Sunday, April 02, 2006

Baptism of Ire

Sometimes, I’m not sure who I hate more – those people who keep repeating that feminism is dead (what? Have they even been looking? Or perhaps we’re all talking to ourselves?) or those women who refuse to shut up about how they don’t need feminism. It’s hard to remain objective, or calm, or even anywhere close to sanity when these deluded creatures decide to spout off. In fact, I can’t even do pity, because I’m just too goddamn angry.

Prime example of this came to my attention today on that wonder of modern civilisation, Facebook. Without going into too much detail (i.e. rant), a group has basically been set up on the amusing premise that feminism is bad, that they did not ask to be emancipated and that we should all just accept that we’re different from men and learn to deal with it.

Well. Well… (rendered speechless for a few moments).

Obviously, this is meant to be rather amusing and cool, but unfortunately for the women involved, they come across as looking ridiculous. Apparently, they love mascara, leg waxing and using their bodies to get men to buy them things.
A few points:
a) Hairless legs, though it may be a sign of oppression, does not make you not a feminist. Loving leg waxing as a process though, may just be insane. Waxing hurts. There is nothing there to love.
b) Mascara: get over it.
c) Do I need to say anything about using bodies to get drinks? I don’t think I do, but this may be because it beggars belief. Surely no-one can really believe this kind of crap? You’d like to think so…
d) Thanks ladies, for setting back our whole gender several decades. Although that, after consideration, is an insult to a past generation who have fought tooth and nail to get us to where we are today.

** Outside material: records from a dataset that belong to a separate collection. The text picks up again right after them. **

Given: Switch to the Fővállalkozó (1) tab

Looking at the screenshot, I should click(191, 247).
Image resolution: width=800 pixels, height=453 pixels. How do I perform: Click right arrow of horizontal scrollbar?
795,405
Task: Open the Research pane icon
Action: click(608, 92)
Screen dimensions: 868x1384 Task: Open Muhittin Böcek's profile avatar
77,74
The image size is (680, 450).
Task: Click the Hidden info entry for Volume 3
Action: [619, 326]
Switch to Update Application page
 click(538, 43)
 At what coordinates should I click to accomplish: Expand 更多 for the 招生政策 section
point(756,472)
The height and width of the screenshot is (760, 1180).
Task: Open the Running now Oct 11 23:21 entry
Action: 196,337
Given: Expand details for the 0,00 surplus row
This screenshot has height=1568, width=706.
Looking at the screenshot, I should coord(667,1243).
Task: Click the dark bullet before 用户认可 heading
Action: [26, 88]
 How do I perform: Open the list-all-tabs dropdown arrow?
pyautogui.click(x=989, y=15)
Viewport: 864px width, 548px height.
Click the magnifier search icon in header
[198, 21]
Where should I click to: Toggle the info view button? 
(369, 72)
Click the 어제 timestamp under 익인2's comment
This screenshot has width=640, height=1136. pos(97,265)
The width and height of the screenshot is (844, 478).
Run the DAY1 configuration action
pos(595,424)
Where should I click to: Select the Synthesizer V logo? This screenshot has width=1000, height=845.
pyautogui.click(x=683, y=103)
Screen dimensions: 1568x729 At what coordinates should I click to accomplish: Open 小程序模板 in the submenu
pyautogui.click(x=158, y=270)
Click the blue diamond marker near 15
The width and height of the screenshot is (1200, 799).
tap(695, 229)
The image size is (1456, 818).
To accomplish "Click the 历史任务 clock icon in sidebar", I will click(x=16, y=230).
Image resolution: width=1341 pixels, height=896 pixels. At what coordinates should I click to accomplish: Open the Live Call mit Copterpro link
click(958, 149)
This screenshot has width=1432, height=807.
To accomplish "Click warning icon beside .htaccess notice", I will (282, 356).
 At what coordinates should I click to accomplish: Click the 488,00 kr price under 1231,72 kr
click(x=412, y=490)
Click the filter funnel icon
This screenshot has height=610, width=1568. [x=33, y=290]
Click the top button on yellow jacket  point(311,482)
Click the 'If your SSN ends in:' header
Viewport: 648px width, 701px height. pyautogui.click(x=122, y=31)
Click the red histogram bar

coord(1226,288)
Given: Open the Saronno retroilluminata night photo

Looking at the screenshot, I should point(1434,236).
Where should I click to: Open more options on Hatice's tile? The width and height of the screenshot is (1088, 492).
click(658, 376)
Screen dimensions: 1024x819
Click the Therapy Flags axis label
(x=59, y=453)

Why does this bother me? These people are ignorant and stupid, and (hopefully) no-one is going to take them that seriously. But it is hard to sit back and let this float. No-one is saying that in order to be worthwhile, a woman has to be a hardcore man-hating feminist stereotype. Perhaps, if I’m feeling particularly pessimistic, all I’m saying is that women should have a little respect for each other and realise that being a feminist is a Good Thing.

Oh yeah. And not being a complete bunch of f***ing idiots would probably help.